Problem - Give back exactly the stretch of data below from the line holding "Given: Expand 17 fields caption in row 7" through the line holding "Given: Open the Edit menu", both ends included, and leave the remaining lines out.

Raw data -

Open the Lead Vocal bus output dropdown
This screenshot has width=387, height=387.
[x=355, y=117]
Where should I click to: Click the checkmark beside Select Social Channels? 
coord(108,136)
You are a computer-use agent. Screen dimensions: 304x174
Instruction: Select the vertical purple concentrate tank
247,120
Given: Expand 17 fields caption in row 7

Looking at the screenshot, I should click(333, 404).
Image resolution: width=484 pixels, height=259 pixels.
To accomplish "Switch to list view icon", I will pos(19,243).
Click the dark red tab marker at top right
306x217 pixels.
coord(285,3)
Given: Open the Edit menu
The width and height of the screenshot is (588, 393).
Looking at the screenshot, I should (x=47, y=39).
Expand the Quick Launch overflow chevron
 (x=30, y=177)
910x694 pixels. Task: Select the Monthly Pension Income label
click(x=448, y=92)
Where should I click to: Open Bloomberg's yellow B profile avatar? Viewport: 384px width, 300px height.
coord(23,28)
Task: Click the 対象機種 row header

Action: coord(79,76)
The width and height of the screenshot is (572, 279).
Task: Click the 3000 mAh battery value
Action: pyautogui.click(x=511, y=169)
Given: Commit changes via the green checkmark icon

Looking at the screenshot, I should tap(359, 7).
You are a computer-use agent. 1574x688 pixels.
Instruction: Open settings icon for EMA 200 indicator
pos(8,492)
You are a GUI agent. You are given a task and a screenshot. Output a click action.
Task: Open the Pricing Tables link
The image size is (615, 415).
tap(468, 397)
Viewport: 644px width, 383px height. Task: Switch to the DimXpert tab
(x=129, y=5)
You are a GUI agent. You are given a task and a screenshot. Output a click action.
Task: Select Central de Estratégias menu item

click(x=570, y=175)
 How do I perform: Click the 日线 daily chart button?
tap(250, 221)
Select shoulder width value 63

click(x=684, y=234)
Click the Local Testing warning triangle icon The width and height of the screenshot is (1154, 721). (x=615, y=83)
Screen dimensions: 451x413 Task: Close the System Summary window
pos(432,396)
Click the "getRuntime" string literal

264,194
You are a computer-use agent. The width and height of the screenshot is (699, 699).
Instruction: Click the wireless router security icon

Exercise response -
Given: Expand 17 fields caption in row 7

Looking at the screenshot, I should click(333, 404).
Image resolution: width=484 pixels, height=259 pixels.
To accomplish "Switch to list view icon", I will pos(19,243).
Click the dark red tab marker at top right
306x217 pixels.
coord(285,3)
Given: Open the Edit menu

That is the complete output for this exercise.